Latest Ubuntu 20.04 image causing netplan error

Hi

MAAS version: 3.1.0

We have a large working cluster, however we deployed today for the first time in a month and network config failed to come up properly, looking in the logs compared to a machine with the same config booted one month before:

Original working:

Cloud-init v. 21.4-0ubuntu1~20.04.1

2022-03-20 12:19:13,313 - activators.py[DEBUG]: Attempting command ['netplan', 'apply'] for device all
2022-03-20 12:19:13,313 - subp.py[DEBUG]: Running command ['netplan', 'apply'] with allowed return codes [0] (shell=False, capture=True)
2022-03-20 12:19:13,923 - util.py[DEBUG]: Writing to /etc/netplan/50-maas.yaml - wb: [644] 1257 bytes
2022-03-20 12:19:13,923 - util.py[DEBUG]: Changing the ownership of /etc/netplan/50-maas.yaml to 0:0

And today:

Cloud-init v. 22.1-14-g2e17a0d6-0ubuntu1~20.04.3

2022-04-20 11:04:44,026 - activators.py[DEBUG]: Attempting command ['netplan', 'apply'] for device all
2022-04-20 11:04:44,026 - subp.py[DEBUG]: Running command ['netplan', 'apply'] with allowed return codes [0] (shell=False, capture=True)
2022-04-20 11:04:44,450 - activators.py[WARNING]: Running ['netplan', 'apply'] resulted in stderr output: Failed to connect system bus: No such file or directory
Falling back to a hard restart of systemd-networkd.service
2022-04-20 11:04:44,746 - util.py[DEBUG]: Writing to /etc/netplan/50-maas.yaml - wb: [644] 1257 bytes
2022-04-20 11:04:44,746 - util.py[DEBUG]: Changing the ownership of /etc/netplan/50-maas.yaml to 0:0

This is causing issues as it’s not bringing up the ips on the interfaces nor the routes. It looks like the latest image from maas.io is the problem.

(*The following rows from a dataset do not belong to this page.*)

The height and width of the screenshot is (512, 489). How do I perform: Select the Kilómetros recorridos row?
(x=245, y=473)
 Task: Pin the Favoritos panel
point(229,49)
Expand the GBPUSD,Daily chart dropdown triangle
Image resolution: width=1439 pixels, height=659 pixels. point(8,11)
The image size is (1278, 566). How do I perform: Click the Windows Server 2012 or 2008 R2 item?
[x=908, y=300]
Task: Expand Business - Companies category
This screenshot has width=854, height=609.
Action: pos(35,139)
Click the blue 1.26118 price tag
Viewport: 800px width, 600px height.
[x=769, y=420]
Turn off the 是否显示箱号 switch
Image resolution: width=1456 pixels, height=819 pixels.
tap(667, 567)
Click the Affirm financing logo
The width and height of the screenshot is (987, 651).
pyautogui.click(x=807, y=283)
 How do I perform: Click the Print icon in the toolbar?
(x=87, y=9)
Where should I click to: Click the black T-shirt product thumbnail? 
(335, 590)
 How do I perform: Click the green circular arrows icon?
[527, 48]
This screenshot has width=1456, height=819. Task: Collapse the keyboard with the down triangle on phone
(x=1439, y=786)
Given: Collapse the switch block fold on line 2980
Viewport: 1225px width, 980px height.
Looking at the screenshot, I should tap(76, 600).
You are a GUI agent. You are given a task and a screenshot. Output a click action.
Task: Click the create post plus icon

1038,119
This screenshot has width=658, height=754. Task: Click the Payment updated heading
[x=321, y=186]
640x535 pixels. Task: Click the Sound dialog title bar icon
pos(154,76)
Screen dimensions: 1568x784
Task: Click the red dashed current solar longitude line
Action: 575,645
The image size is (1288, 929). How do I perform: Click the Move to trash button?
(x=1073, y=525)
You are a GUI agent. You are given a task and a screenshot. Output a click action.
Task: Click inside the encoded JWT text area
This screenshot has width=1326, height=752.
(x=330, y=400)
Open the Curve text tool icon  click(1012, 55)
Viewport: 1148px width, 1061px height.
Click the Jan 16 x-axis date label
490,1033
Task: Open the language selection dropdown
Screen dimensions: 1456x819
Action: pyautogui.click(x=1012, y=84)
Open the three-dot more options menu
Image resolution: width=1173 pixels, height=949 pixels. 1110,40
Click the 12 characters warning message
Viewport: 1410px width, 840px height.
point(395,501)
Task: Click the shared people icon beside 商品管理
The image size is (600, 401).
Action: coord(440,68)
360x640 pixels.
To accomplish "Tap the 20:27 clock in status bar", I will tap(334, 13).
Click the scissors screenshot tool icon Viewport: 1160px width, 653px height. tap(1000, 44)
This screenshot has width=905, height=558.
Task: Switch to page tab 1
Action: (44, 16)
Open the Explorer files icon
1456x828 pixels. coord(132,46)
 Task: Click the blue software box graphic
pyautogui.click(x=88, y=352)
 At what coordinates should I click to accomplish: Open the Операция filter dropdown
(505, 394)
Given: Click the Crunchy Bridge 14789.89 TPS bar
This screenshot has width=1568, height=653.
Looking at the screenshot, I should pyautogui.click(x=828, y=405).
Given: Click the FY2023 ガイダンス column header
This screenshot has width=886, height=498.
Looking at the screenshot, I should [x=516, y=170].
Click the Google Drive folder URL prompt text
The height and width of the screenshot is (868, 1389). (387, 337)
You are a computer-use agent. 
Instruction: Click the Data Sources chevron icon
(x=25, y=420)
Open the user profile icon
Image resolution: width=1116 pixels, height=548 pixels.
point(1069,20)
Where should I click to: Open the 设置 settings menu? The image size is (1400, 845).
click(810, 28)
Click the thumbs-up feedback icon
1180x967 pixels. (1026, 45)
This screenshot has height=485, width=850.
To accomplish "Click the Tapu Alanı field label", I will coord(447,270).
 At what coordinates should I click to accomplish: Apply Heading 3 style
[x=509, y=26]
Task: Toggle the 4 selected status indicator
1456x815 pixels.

I’m trying to drill down into what changed on the image to cause this.

Hi,

this is not something I’ve seen before. Is it happening on every deploy, or is it intermittent?

It would be good if you could share the network configuration for the machine, and the cloud-init logs

Hi

Spent a few days doing some digging. Here’s what I’ve found so far.

Background:

  • We operate ~10 separate maas instances in different locations, each with ~40 servers.
  • On all servers we create a bond between two interfaces, add a vlan to that, then add a secondary IP to both the bond and the vlan.
  • None of our servers we’re using maas with have disks, they’re all netbooted and run in RAM.
  • We have a complex cloud init shell script, however I removed it for debugging this and there was no change.

Example network config, all servers use a configuration like this:
https://gist.github.com/Wrhector/86acdd91b175f704b46f4227f27b9043 (some redaction of ips)

With 20.04.1 and before, there was no issue with this setup on any of our systems. However since 20.04.3 in two of our locations, none of the servers properly create the network, (the bonds get created, but no ips added, or just one of the ipv4 get added)

The only change we can see in the cloud-init log is that aforementioned netplan error. However to note this error shows on all locations, it just only breaks the networking creation in these two locations.

Looking at what makes these locations different, the only thing I can see is these are the only two locations we use 10GBASE-T instead of SFPs, and as a result, they use different nics/switches than the other locations.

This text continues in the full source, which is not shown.